Tenuta San Guido

Sede Loc. Le Capanne, 27 Bolgheri (LI) 57022 Italia Work Phone: 0565 762003 Work Fax: 0565 762017 Website: http://www.sassicaia.com

Biography

Photo of Tenuta San Guido

More than a mere wine, Sassicaia is a legend: it was born from Cabernet Sauvignon when this variety was not cultivated in Tuscany. It was aged in small oak barrels a quarter century before they became fashionable; and today it is the world’s best known Italian wine.
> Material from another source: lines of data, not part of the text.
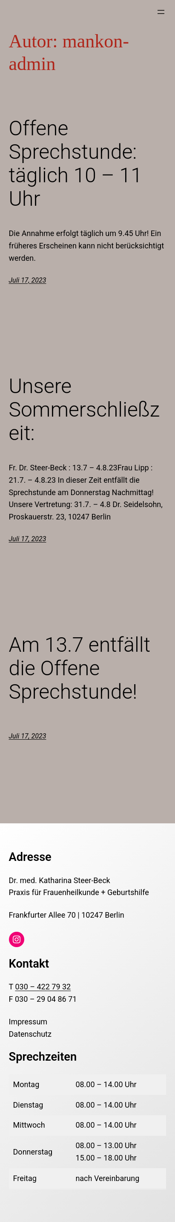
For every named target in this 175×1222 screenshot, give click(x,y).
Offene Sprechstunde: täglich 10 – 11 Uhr (75, 164)
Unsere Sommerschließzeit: (84, 409)
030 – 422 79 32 (43, 986)
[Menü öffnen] (161, 12)
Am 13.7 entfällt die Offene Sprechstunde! (80, 668)
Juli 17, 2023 (27, 280)
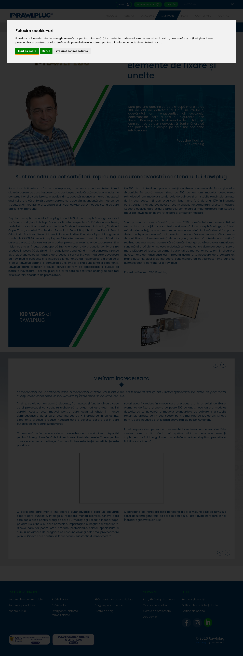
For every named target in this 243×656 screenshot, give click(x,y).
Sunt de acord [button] (27, 51)
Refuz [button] (46, 51)
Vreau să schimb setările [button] (72, 51)
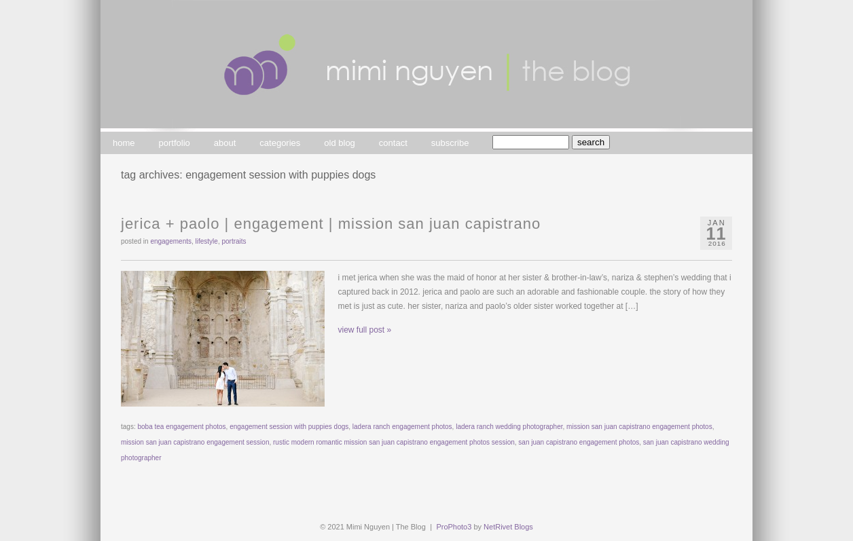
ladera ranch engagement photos (402, 426)
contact (393, 142)
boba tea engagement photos (181, 426)
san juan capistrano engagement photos (578, 442)
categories (279, 142)
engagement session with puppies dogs (289, 426)
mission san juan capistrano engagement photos (639, 426)
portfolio (174, 142)
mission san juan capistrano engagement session (195, 442)
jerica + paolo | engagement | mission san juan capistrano (331, 223)
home (124, 142)
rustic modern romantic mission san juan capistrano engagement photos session (394, 442)
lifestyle (207, 241)
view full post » (365, 330)
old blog (339, 142)
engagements (171, 241)
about (225, 142)
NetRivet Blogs (508, 527)
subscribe (450, 142)
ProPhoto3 (453, 527)
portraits (233, 241)
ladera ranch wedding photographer (509, 426)
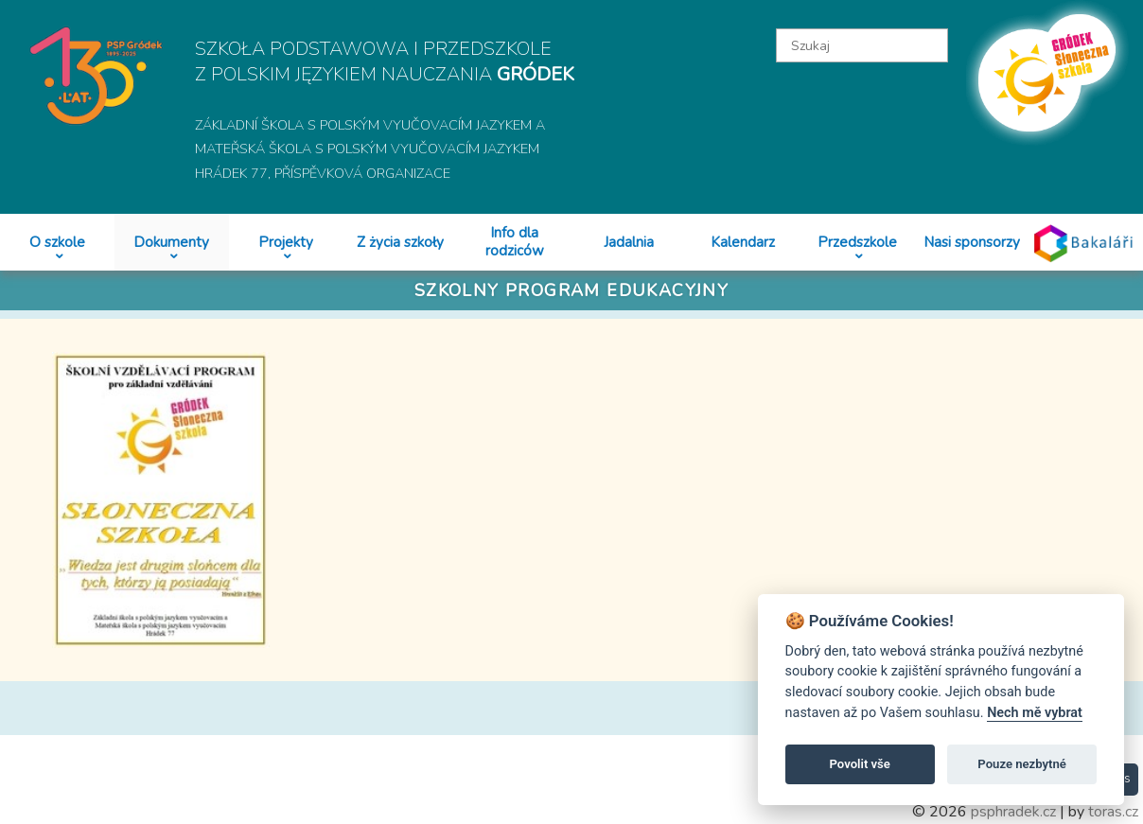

And yet it does not come from a zone with a long and noble history: it was born in the Tuscan Maremma, in the place where the cypresses of Bolgheri march in a double row from San Guido towards the hamlet, thanks to the inspired hunch of marquis Mario Incisa della Rocchetta, a Piedmontese gentleman who, in 1943, after the armistice of September 8, 1943, found refuge in the vast estate inherited by his wife, Clarice della Gherardesca. There he decided to realize a dream that had come to him when he was a student at the University of Pisa: to produce on those rocky hillsides a wine with the same breed as the famed wines of Bordeaux, the wines preferred by the Italian aristocracy of that period. Incisa belonged to a Piedmont family with a noble viticultural history, but up until that time he had dedicated his time to the prestigious racing stables created in 1930 with Federico Tesio, Dormello-Olgiata, raising such legendary horses as Nearco and Ribot. In any case, he also knew how to create a fine wine: in 1944 he planted his first Cabernet Sauvignon vineyard. Then, not satisfied with the results, he planted a second one at Bolgheri in a zone called, by no means by chance, Sassicaia. To supervise the wine in the cellars, he recruited his nephew, Carlo Guerrieri Gonzaga, who had studied oenology at Lausanne. The first to become enthusiastic at the results was Luigi Veronelli, in an historic article on the 1968 vintage published in “Panorama” on November 14, 1974. And it was precisely that vintage which was the first to be marketed, and since then Sassicaia has gone from success to success. The choice of Cabernet Sauvignon and Cabernet Franc (added later) infected the entire Italian peninsula, as did the use of the barrique. It is a shame that Mario Incisa, who died at 84 years of age in 1983, leaving the direction of stables and estate to his son Niccolò, was not able to witness the final, clamorous victory of Sassicaia: the appellation with which it was rewarded in 1994 to enable the wine, finally, to roam the world as a DOC, and not as a simple “table wine”, its previous category.